- [TASK REQUIREMENTS]: Your answer is a number only: how many lines in the data below contain "axis"?

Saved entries
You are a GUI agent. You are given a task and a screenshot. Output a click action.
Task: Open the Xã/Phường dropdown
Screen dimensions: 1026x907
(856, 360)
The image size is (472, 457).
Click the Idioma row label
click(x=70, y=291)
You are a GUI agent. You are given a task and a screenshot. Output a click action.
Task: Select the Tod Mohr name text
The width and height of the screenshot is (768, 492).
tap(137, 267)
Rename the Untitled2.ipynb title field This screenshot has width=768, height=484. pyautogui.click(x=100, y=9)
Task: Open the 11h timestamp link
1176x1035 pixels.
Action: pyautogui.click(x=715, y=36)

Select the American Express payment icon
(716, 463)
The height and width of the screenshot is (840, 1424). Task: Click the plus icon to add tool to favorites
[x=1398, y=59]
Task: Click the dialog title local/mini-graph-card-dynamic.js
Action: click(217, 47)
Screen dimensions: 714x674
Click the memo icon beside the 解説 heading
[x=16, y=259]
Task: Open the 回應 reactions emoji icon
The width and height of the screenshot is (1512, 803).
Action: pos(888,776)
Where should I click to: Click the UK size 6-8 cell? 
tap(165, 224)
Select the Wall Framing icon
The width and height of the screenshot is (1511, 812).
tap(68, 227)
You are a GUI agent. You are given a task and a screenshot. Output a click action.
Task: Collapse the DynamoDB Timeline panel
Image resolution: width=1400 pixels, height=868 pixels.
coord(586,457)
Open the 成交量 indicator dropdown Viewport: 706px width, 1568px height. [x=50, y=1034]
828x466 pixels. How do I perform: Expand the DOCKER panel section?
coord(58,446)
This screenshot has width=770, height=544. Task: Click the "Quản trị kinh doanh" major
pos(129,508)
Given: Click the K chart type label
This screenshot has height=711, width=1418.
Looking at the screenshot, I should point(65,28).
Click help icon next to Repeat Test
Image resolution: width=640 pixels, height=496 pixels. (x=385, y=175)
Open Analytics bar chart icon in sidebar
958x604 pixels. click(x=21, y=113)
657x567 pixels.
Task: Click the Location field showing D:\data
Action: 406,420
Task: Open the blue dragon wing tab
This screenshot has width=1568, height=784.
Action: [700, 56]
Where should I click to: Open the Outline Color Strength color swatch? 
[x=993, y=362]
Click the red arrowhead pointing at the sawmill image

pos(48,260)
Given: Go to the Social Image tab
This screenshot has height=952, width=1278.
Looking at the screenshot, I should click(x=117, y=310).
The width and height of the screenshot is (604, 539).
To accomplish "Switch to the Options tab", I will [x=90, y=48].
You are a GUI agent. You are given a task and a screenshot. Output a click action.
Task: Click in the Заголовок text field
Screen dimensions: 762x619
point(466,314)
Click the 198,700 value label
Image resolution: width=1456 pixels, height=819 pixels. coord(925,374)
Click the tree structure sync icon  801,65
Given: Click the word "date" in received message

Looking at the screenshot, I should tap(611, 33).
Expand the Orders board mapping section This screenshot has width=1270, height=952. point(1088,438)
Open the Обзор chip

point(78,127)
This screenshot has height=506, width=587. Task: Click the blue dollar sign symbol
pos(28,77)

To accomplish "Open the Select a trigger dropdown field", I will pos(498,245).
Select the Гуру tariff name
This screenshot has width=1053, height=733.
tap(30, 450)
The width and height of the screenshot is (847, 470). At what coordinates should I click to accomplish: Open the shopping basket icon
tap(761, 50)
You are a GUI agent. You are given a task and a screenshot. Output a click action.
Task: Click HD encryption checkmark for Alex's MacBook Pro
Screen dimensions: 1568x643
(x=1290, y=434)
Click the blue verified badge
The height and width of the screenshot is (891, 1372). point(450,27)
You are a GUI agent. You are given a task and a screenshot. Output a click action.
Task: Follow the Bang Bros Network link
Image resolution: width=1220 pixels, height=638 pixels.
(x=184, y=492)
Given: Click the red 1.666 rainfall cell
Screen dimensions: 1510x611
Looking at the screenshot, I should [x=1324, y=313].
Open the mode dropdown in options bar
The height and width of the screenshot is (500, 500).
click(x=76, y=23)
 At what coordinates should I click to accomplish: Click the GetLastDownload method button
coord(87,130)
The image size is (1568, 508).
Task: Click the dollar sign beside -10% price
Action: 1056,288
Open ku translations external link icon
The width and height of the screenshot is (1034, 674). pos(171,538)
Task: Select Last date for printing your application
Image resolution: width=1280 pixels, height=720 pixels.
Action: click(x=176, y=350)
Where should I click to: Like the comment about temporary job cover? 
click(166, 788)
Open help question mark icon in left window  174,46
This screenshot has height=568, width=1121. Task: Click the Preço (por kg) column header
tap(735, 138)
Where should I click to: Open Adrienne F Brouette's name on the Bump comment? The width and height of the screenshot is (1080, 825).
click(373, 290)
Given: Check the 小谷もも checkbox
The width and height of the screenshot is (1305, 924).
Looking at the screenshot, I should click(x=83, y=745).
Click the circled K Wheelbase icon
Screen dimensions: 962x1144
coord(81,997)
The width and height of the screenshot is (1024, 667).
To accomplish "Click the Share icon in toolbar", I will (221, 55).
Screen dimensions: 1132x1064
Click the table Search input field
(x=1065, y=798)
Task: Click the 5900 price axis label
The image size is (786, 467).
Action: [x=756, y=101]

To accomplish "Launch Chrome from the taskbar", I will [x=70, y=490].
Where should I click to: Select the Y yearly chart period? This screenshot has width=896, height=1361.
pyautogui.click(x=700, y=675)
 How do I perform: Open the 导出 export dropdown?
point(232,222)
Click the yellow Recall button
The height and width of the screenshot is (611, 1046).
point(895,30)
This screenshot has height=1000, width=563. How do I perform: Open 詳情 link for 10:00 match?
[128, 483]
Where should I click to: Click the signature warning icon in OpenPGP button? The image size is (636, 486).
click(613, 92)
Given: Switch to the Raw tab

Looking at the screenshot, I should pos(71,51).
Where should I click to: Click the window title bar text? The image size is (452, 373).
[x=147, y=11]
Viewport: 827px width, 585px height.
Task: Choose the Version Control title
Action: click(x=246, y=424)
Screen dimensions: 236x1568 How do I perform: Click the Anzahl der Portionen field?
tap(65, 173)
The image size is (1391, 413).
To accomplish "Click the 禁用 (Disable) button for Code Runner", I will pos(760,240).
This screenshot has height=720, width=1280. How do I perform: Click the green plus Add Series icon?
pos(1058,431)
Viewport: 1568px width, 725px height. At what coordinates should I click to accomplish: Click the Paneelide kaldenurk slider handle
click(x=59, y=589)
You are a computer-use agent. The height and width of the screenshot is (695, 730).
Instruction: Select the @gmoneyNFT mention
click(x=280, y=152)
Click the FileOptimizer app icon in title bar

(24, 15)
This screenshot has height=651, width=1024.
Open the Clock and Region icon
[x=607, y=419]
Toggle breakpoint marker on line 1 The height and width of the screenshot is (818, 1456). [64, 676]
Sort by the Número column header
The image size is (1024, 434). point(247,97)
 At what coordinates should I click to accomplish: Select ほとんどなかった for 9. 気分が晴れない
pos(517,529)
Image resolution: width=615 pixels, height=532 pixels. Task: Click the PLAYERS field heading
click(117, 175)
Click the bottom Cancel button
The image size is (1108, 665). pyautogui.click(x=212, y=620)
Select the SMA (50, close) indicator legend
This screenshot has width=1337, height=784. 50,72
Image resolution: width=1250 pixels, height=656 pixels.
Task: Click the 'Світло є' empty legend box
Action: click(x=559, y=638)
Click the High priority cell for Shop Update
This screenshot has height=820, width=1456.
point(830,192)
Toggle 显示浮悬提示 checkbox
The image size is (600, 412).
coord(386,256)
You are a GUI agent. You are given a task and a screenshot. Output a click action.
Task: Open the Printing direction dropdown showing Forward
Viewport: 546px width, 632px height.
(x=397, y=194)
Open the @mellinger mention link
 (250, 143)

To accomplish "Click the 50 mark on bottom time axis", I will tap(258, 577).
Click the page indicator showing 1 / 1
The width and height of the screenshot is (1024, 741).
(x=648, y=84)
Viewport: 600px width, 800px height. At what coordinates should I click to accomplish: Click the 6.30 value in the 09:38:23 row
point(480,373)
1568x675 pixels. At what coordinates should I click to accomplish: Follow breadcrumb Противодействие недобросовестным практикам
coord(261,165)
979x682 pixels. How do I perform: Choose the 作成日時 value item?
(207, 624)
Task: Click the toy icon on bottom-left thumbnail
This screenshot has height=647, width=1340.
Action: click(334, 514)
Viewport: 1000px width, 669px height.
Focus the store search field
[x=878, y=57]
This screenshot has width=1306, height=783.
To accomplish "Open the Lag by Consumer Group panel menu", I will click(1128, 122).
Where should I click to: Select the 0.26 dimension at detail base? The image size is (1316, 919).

- [ANSWER TO THIS EXERCISE]: 2